● **Given passage**:
----

Does the thought of finalizing your year-end fill you with dread? If sifting through piles of paperwork, updating spreadsheets, and tracking expenses make your blood run cold, we have some tips to help keep you on track and make your year-end run smoothly, regardless of when it is.
Technically, for the smoothest transition to the new year, you should start planning and tracking well before the end of the year. Failing that, ensuring that your paperwork and accounting are organized is a natural starting point for an efficient and stress-free year-end.
While most large and mid-sized businesses have a dedicated accounting department, many small businesses, solopreneurs, and start-ups who outsource accounting functions may leave all of their bookkeeping and expense tracking until year-end, which may result in missed deductions, miscalculated installment payments, and unnecessary stress. Reviewing the state of your filing and implementing a paperless bookkeeping system is a worthwhile goal that could save your business a great deal of time, filing space, and hassle in the long run.
If you are thinking about making a significant purchase like new computers, ergonomic office furniture, or an important piece of equipment or technology, it may make sense to make these purchases before the year’s end as expenses incurred in a business’s fiscal year must be claimed against income earned in that year and you will be able to offset an amount of GST/HST payable. However, it is also worth noting that high-value items like chairs and computers are considered to be capital assets that cannot be fully expensed in one year, and must be deducted over their lifetime. This yearly deduction is known as a “capital cost allowance”. However, you can still get a first-year depreciation deduction, regardless of the point when you purchase it during the year.

----

● **Study material**:
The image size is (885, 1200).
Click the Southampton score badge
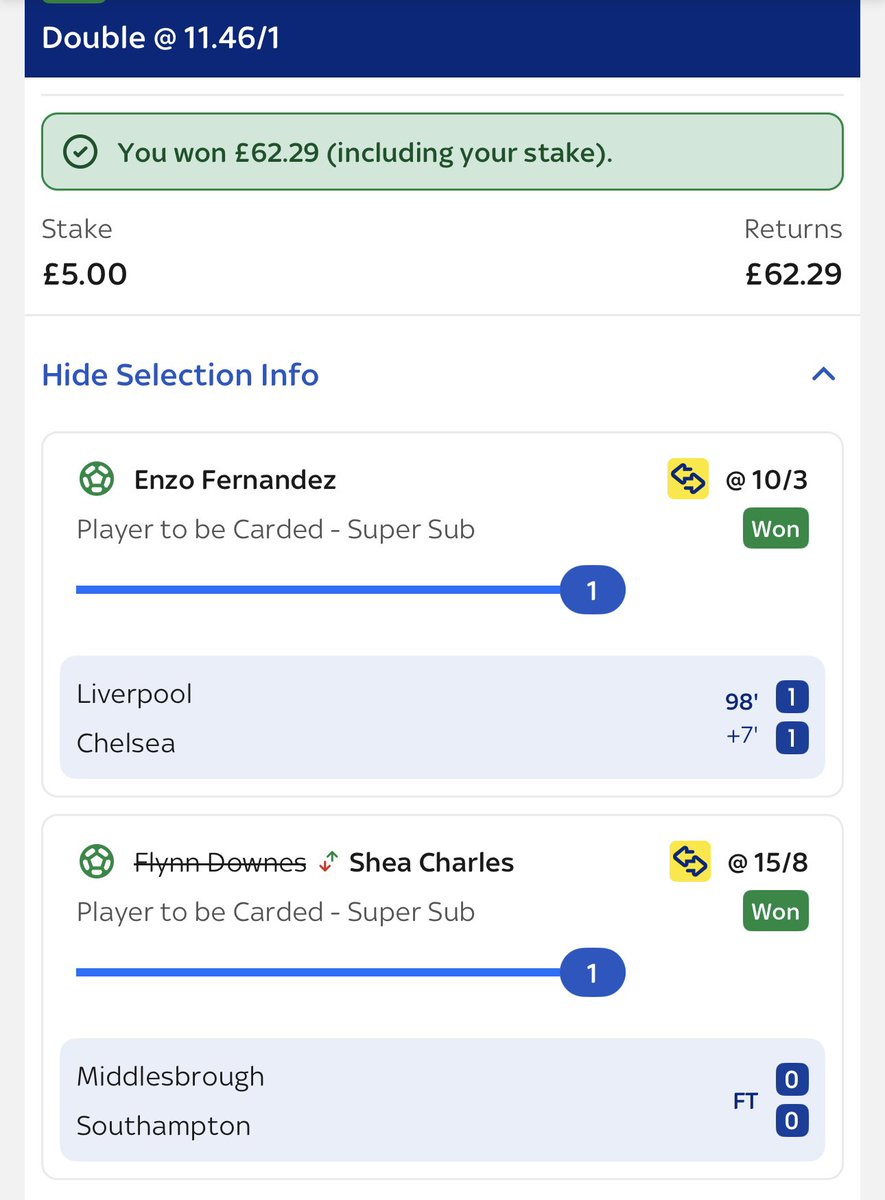pyautogui.click(x=791, y=1121)
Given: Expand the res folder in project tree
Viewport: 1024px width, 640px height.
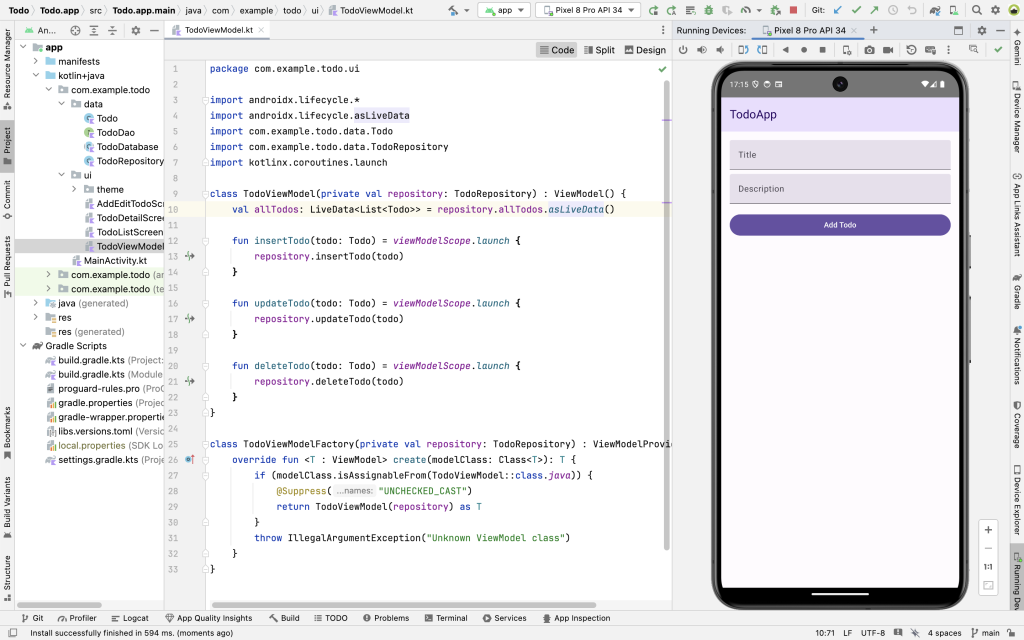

----

● **Explore the material**:
[1] In the year-end tips, list the possible results of leaving all bookkeeping and expense tracking until year-end.
[2] According to the year-end tips, what is the yearly deduction for high-value items like chairs and computers called?
Rely only on the year-end tips text.

● **Answers to the tasks**:
[1]
- Missed deductions
- Miscalculated installment payments
- Unnecessary stress

[2] A capital cost allowance.